October 28th, 2014. That's my explanation. Not ten minutes after I left the biology lab I got a call from my doctor's office from his surgery scheduler. Yes, that's when I'm having my left shoulder replaced, in just over two months. If I stayed in the lab I'd be missing out on the last few weeks of class, and after talking to the person teaching him, he said it would be extremely difficult to pass the class if I stopped showing up. Plus I'm going to be wonked out of my mind on drugs, and two classes will be hard enough. Every sensible fiber points to dropping the class, and my disabled student service counselor agrees. The more important focus here is in the surgery and getting better, both so I can move forward in school and in life with as few problems as possible.

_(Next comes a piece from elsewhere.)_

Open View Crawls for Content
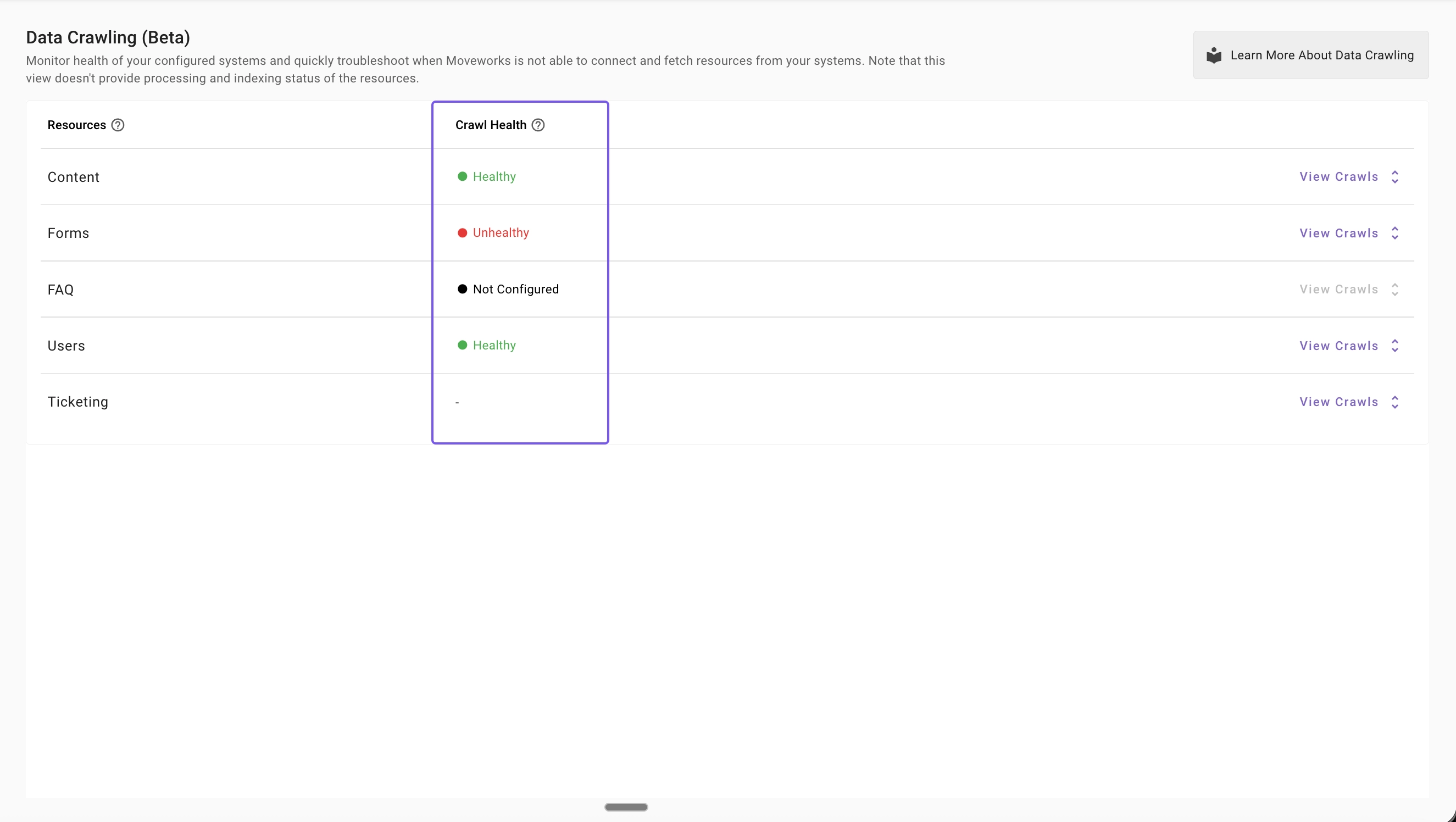 pos(1338,177)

Polar bear cubs are the personification of warm fuzzy feelings |
Why is that? Because, and I dread saying this because it got me in trouble last time (I said that after the knees and then the shoulders got bad), this will probably be my last surgery for a while. I'm out of joints, this is #8/9 (because the left hip was done twice the numbers are a bit finicky), the only things left after this are redos when the artificial/allograft joints wear out and need to be replaced. I'm actually excited. I don't know many people who are excited to have someone cut them open and tear this joint out only to replace it with something else, but I am one of them. I'm more comfortable with surgeries than I am with most things in my life, I guess that says something. It's their familiarity that really comforts me. The monotony of surgery is part of the appeal. The surgeries may be different on the surface but underneath they're essentially the same. The only uncertainty is with the surgery itself. But once you go under and come back up it's all about the same. The pain is in different places but it's still there. The methods of recovery are a little different but you still go through it. It's one of the few constants I can count on to understand in a maelstrom of uncertainty I'm currently facing. So I cling to it with joyful relief and get spared the looming specter of a cloudy future for a few more months. It's a smidge macabre, but you find the warm fuzzy feeling of familiarity wherever you can (especially in polar bear cubs; see above).
And now for a new segment that is really only taking place today because a bunch of stuff happened...
Today in space:
Yes, Neptune is STILL in space |
- Two years ago we lost the great Neil Armstrong. There's a man who has left a mark (literally) on history that very few people will ever replicate.
- Also today two years ago (although the date is a little more approximation than hard truth, but it's pretty close), the Voyager 1 spacecraft left our solar system, making it the first man-made object to leave our little neck of the galaxy.
- Voyager 2 performed its flyby of Neptune in 1989 on this day as well, getting a good view of our (now) farthest planet and one of its strange moons, Triton.
- Finally, the spacecraft New Horizons crossed Neptune's orbit (25 years to the day that Voyager 2 did) on its way to rendezvous with Pluto and then a couple objects in the region nearby. New Horizons should be reaching Pluto in a little under a year.
And just to round things off: I finished up a short story. It's actually a remake of a story I did a few years ago. I'm going to find a place to put it and then link it to this blog sometime in the future probably. That's about it.